## What you should do:
Can you copy the items below word for word, starting with the line that contains "Click the FancyZones sidebar icon" and going on through the line that contains "tap(59, 157)"? Leave the pictures out of your answer.
____ Records
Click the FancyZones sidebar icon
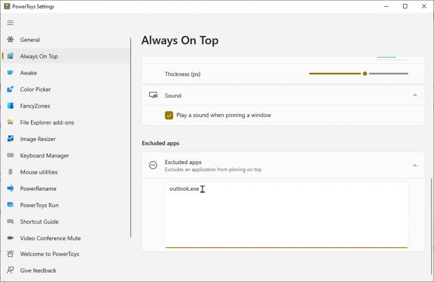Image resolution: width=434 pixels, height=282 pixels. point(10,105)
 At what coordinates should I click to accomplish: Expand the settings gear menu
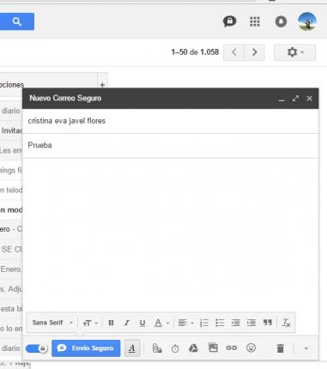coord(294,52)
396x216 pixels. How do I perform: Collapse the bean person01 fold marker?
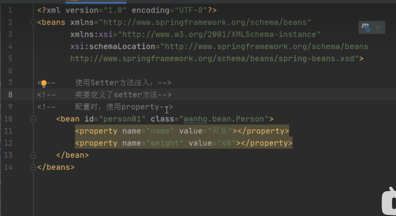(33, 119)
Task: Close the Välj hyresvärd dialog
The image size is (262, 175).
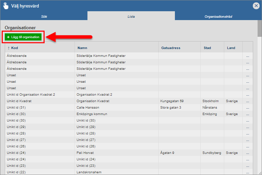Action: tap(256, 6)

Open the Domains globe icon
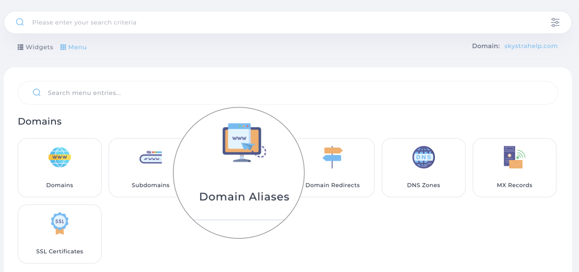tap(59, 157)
________
____ Records
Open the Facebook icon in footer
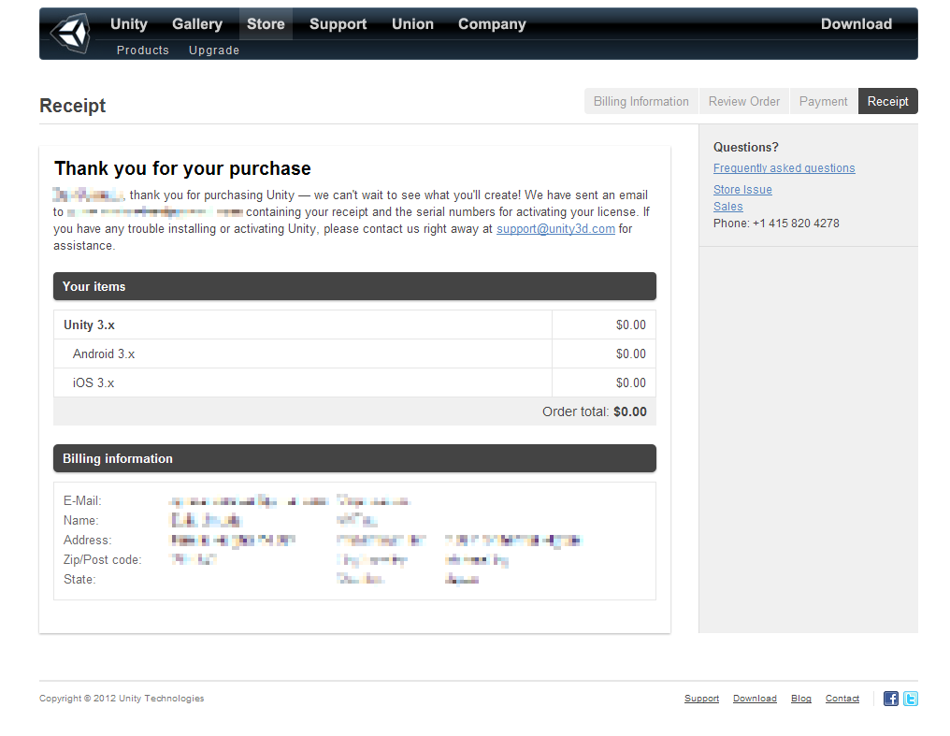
________
## In response:
Click the FancyZones sidebar icon
Image resolution: width=434 pixels, height=282 pixels. point(10,105)
 At what coordinates should I click to accomplish: Expand the settings gear menu
coord(294,52)
396x216 pixels. How do I perform: Collapse the bean person01 fold marker?
(33, 119)
Task: Close the Välj hyresvärd dialog
The image size is (262, 175).
Action: tap(256, 6)

Open the Domains globe icon
tap(59, 157)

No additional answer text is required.